(WHAT YOU HAVE TO DO): At the line containing "The width and height of the screenshot is (1456, 819).", begin repeating lines exactly, and stop only after the final line of the records below.

##### SOURCE DATA #####

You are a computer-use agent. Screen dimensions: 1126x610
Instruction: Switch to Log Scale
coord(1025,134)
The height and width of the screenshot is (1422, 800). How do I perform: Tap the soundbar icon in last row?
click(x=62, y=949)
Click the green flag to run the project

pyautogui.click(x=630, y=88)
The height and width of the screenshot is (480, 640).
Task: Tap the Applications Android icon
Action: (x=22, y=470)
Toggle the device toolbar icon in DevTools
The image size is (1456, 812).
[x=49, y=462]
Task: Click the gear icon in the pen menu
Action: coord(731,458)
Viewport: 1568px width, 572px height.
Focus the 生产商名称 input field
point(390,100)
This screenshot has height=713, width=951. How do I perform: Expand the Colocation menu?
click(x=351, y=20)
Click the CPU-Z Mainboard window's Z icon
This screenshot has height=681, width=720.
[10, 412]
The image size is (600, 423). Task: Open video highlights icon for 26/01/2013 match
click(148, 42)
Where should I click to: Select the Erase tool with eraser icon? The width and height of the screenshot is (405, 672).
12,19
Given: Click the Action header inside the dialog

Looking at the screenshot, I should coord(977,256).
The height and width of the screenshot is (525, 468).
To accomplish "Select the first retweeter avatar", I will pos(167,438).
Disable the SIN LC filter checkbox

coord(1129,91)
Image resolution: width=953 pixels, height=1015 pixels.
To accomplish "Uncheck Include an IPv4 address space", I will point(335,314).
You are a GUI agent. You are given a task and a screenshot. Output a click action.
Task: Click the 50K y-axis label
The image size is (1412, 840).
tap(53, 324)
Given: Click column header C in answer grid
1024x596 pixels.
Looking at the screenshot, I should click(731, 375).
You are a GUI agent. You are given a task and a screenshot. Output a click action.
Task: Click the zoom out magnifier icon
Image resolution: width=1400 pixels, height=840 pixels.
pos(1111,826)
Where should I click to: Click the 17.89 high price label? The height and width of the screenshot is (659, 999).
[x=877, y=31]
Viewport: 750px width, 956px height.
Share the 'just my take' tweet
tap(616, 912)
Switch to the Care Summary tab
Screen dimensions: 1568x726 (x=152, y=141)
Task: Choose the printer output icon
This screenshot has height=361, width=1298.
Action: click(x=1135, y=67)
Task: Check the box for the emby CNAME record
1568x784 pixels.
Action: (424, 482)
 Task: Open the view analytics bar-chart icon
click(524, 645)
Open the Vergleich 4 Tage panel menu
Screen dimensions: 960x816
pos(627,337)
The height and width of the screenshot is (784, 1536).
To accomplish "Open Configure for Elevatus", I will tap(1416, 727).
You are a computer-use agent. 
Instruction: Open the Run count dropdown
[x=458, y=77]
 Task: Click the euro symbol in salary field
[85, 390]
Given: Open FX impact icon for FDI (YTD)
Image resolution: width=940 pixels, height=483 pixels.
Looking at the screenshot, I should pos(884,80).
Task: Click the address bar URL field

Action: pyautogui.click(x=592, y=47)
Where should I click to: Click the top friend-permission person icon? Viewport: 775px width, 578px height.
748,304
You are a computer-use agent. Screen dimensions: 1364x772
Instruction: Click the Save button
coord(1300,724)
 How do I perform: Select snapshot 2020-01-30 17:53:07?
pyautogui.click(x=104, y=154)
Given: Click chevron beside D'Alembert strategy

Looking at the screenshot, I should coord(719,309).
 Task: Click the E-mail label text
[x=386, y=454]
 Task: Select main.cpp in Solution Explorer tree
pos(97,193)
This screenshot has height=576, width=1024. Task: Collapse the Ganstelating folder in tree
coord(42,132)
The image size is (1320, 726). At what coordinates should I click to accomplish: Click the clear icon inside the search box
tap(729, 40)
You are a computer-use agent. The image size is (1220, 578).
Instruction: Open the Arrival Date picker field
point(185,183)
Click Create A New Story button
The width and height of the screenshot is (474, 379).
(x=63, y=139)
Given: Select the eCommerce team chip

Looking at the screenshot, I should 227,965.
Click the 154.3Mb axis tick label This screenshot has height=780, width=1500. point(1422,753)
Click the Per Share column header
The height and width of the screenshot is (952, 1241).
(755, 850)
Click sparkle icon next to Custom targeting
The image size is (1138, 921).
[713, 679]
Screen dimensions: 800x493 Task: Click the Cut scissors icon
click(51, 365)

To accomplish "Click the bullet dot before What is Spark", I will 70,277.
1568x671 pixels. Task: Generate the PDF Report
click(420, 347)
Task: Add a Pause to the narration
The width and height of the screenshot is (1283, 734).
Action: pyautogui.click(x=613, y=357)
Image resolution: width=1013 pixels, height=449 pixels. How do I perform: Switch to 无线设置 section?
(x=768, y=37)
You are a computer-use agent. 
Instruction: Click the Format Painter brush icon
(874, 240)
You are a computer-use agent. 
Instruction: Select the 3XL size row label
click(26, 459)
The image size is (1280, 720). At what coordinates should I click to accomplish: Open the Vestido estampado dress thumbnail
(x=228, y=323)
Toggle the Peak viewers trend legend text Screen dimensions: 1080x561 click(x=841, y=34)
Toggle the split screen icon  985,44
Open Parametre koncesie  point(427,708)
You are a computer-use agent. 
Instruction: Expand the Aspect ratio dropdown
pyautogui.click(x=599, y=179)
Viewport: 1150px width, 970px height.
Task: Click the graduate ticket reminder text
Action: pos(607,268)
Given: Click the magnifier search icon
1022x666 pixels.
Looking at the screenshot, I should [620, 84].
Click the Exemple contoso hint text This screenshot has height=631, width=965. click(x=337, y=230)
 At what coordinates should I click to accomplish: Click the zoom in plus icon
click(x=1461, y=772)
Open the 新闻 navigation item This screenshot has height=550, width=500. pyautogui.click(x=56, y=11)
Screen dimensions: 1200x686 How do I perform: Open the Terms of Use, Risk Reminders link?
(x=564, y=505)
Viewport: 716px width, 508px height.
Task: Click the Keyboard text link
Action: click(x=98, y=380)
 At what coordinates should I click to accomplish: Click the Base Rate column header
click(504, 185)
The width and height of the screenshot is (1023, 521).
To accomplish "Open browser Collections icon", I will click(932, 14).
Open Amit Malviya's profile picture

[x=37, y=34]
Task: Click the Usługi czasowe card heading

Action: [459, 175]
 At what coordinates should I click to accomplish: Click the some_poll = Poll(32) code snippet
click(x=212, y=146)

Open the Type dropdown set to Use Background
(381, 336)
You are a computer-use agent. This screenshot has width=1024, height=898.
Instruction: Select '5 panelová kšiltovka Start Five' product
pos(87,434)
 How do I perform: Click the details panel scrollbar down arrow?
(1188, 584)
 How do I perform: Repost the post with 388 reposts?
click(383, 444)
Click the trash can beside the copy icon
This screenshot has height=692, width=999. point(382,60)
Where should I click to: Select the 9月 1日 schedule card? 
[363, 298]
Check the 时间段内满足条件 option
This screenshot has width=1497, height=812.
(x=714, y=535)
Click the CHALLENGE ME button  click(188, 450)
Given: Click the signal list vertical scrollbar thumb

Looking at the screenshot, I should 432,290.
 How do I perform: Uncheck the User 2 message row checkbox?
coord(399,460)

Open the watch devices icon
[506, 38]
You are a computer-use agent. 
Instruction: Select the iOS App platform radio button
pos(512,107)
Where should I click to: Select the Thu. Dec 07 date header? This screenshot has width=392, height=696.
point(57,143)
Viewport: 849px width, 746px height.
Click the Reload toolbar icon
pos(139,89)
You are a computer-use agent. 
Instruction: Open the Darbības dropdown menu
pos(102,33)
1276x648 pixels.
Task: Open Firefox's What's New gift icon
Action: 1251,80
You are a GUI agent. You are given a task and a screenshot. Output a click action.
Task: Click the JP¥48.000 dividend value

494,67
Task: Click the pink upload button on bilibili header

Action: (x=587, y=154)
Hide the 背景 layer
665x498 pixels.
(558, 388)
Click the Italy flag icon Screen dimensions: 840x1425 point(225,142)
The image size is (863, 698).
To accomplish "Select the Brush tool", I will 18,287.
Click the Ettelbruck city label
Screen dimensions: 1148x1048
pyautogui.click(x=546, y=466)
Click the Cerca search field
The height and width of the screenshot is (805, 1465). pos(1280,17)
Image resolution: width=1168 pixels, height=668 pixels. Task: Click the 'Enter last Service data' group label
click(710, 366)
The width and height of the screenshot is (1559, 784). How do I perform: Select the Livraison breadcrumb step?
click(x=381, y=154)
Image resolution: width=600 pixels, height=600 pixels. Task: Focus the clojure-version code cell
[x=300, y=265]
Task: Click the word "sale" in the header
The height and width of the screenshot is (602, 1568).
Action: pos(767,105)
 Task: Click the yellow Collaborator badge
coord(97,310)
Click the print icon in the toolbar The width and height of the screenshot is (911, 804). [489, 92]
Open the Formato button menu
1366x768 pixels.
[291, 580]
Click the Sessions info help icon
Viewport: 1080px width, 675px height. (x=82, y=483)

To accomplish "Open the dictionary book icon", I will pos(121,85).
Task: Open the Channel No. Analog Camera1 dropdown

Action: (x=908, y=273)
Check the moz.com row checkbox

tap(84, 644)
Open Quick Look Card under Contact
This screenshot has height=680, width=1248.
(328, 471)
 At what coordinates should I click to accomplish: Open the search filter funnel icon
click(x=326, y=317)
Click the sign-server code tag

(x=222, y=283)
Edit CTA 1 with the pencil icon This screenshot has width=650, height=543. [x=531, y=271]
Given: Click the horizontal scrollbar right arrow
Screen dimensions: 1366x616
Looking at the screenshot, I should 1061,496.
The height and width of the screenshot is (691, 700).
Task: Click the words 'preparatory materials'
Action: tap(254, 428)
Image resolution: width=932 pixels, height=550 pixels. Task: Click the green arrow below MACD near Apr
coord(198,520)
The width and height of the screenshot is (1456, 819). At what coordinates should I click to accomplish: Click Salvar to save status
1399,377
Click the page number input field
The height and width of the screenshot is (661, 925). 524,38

#####

(ANSWER SECTION):
The width and height of the screenshot is (1456, 819). At what coordinates should I click to accomplish: Click Salvar to save status
1399,377
Click the page number input field
The height and width of the screenshot is (661, 925). 524,38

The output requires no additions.